Their eldest son, also William, inherited the Titsey estate and a substantial income of £10,000 a year.  He married Emily Doyle, from a distinguished Irish military family and was responsible, in particular for, the hillside beech plantation which covers 210 acres and is such a feature of the setting, as well as for the ha-ha in front of the house.

Thomas Gresham

Thomas Gresham

Granville sires 16 children AND remodels the Titsey Place

Their eldest son, Granville Leveson Gower was Squire of Titsey through most of the second half of the nineteenth century.  He considerably remodelled the house and garden, continuing the work begun by his grandfather, William, in the 1820s.  He decorated the house with the heraldry of the Gresham, Leveson and Gower families and over a twelve year period compiled the Genealogy of the Family of Gresham, privately printed in 1883 – a copy of which he gave to Queen Victoria as a present on her Jubilee in 1887.

He was an enthusiastic historian and archaeologist, a Fellow of the Society of Antiquarians and excavated two Roman sites on the Titsey estate.  He was also active in public life, sitting for many years as MP for Reigate. He married Sophia, daughter of Lord Leigh of Stoneleigh Abbey and theirs was a happy marriage producing a large family of sixteen children.  The eldest son, Ronald, sadly died of diphtheria in his twenties, so Titsey was inherited by the second son, Granville Charles, who married Evelyn Brassey of the railway construction family.

Thomas Gresham

Thomas Gresham

The Titsey Foundation is established

Granville and Evelyn had four sons, none of whom married.  Ronald, the second son, was killed in the First World War while serving with the Coldstream Guards in France.  Alan was the youngest and became a Major in the Coldstream Guards and a breeder and owner of horses.  His most successful horse was St George II which was bred by his father, trained at Titsey and ridden by Alan to victory in the National Hunt Steeplechase at Cheltenham in 1938. 
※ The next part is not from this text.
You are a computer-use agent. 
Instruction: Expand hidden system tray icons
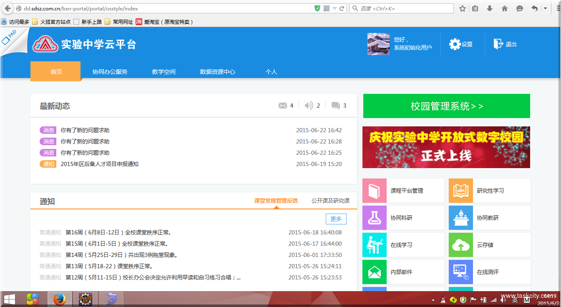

Richard, the eldest, was a Major in the Grenadier Guards and served in both World Wars and with his third brother, Thomas, lived at Titsey, restoring the house and reviving the gardens after war time requisitioning and occupation by Canadian troops.  Thomas, in particular, was a keen gardener.

Together, Richard and Thomas established the Titsey Foundation to preserve the house, garden, church and parkland for public benefit.  Under the guidance of the Trustees the estate is now open to the public every summer, offering miles of well-marked woodland walks on the side of the North Downs.  Titsey Hall stands as one of the largest surviving historic estates in Surrey and attracts more than 20,000 visitors a year.